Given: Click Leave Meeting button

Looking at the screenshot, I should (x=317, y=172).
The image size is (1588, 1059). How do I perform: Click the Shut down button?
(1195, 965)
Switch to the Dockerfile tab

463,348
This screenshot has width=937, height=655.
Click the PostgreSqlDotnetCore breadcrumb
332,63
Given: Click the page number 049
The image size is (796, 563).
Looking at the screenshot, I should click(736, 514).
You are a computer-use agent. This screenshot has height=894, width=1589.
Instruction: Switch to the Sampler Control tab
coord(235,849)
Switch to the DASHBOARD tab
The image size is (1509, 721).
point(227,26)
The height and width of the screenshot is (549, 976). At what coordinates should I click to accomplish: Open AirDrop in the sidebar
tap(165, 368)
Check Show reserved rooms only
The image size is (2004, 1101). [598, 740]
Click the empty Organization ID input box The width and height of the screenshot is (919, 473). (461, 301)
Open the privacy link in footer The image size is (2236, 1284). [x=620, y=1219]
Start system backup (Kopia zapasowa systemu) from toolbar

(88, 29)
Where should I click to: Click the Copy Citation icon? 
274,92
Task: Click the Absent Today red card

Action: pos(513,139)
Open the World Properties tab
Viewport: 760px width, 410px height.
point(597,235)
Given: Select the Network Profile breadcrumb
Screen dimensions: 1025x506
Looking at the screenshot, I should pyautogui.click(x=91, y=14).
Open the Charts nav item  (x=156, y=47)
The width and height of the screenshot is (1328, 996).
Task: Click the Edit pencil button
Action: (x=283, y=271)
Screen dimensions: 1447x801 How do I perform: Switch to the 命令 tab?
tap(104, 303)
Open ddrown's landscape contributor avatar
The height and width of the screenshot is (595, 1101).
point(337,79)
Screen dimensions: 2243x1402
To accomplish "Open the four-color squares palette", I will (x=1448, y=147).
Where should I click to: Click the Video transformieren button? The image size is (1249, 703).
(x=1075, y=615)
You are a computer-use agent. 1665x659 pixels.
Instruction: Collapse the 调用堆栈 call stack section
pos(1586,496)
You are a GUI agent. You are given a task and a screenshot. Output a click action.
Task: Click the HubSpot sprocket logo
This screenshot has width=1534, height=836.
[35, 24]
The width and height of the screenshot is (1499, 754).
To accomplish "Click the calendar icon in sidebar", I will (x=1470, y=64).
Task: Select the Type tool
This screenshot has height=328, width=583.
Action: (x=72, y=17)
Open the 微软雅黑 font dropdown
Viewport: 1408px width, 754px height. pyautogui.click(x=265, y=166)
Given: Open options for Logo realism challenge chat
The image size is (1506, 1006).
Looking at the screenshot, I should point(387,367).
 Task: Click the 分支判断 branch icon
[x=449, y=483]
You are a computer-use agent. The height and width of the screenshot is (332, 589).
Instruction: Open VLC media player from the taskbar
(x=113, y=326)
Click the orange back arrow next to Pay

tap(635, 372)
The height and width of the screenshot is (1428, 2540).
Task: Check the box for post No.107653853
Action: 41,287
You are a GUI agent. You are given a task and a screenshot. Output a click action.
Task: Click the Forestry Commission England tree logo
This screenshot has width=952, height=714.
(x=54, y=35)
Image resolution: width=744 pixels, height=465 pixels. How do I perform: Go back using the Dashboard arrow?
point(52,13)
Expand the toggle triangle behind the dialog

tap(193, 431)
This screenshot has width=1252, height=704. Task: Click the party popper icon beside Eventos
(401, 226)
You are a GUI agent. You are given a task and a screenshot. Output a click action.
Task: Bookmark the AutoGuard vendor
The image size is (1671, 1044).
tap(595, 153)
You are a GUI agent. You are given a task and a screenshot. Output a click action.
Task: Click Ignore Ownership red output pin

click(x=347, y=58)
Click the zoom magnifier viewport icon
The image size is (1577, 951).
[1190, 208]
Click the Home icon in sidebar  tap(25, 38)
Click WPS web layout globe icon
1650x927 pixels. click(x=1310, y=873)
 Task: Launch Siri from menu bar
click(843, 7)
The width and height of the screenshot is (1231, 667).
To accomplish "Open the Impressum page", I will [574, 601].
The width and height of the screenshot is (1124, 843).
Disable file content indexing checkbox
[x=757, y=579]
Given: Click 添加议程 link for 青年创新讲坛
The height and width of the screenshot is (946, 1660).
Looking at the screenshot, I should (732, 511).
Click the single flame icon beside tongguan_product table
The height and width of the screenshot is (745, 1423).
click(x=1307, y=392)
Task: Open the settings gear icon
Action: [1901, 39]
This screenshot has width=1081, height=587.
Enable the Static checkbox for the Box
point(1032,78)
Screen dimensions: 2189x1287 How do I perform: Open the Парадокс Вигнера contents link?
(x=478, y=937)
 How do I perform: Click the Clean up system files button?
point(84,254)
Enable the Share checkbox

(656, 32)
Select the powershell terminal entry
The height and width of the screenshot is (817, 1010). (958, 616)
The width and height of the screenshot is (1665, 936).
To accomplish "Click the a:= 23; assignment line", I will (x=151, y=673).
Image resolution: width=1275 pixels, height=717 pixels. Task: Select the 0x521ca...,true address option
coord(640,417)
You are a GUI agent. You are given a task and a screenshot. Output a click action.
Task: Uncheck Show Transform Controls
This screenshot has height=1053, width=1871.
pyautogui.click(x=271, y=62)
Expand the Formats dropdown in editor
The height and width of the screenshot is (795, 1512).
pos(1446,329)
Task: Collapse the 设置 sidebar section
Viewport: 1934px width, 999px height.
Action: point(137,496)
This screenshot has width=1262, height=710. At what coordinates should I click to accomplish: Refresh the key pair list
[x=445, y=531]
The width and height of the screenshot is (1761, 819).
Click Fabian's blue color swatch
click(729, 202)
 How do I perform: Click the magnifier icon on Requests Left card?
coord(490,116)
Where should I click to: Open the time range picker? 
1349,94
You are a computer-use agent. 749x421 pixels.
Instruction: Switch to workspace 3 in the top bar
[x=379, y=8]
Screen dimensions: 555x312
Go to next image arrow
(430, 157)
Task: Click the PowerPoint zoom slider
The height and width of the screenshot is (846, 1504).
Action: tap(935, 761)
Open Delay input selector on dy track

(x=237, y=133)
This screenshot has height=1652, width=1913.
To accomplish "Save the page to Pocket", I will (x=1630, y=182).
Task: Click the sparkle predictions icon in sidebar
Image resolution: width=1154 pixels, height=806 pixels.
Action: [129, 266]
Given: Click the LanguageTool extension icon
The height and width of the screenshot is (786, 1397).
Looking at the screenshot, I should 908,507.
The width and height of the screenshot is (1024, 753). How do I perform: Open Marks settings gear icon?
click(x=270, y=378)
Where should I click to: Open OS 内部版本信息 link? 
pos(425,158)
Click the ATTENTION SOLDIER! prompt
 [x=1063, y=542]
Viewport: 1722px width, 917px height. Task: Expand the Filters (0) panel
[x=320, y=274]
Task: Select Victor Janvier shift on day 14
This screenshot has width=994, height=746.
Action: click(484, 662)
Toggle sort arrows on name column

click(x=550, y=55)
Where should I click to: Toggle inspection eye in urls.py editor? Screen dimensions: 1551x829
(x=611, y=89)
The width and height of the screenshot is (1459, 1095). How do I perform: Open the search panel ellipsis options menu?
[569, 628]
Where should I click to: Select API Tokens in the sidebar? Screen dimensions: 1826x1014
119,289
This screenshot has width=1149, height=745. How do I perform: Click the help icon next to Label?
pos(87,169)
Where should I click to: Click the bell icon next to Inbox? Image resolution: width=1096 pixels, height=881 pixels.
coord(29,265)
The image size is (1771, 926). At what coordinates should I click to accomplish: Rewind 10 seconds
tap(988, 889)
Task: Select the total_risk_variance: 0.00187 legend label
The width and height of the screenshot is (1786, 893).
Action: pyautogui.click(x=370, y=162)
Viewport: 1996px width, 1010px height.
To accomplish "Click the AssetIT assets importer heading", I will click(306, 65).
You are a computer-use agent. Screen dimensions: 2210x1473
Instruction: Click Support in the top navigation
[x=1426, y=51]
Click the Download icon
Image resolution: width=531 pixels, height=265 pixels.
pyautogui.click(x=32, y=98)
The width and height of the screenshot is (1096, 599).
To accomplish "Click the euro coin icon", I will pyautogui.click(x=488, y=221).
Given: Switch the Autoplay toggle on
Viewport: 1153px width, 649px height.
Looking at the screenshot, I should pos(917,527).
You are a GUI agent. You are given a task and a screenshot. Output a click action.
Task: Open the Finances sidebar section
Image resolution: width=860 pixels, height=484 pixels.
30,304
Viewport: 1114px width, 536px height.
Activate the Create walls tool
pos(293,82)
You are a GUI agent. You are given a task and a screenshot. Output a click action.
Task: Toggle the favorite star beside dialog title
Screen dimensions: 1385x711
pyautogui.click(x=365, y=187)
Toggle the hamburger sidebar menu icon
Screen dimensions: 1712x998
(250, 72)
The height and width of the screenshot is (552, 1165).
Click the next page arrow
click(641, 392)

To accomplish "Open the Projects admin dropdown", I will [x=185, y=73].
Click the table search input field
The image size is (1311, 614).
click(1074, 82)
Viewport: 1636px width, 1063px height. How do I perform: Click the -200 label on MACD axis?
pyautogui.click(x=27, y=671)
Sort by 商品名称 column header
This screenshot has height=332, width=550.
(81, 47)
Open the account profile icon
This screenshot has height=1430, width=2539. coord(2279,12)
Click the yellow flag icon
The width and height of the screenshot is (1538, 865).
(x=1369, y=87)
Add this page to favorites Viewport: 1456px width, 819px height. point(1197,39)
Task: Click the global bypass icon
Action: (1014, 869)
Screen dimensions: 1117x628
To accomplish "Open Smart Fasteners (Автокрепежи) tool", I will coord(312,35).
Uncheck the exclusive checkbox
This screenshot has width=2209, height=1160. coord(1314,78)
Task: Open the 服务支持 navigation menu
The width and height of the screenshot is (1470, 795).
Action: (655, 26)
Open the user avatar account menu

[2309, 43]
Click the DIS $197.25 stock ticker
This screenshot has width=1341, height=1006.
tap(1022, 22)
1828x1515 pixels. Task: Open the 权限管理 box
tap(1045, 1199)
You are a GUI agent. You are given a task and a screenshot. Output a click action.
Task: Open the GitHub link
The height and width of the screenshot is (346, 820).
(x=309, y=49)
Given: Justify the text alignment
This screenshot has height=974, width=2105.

============================================================

▶ _About this task_: Reply with the number of lines in the data above that contain "computer", and with nothing else.

▶ _Answer box_: 5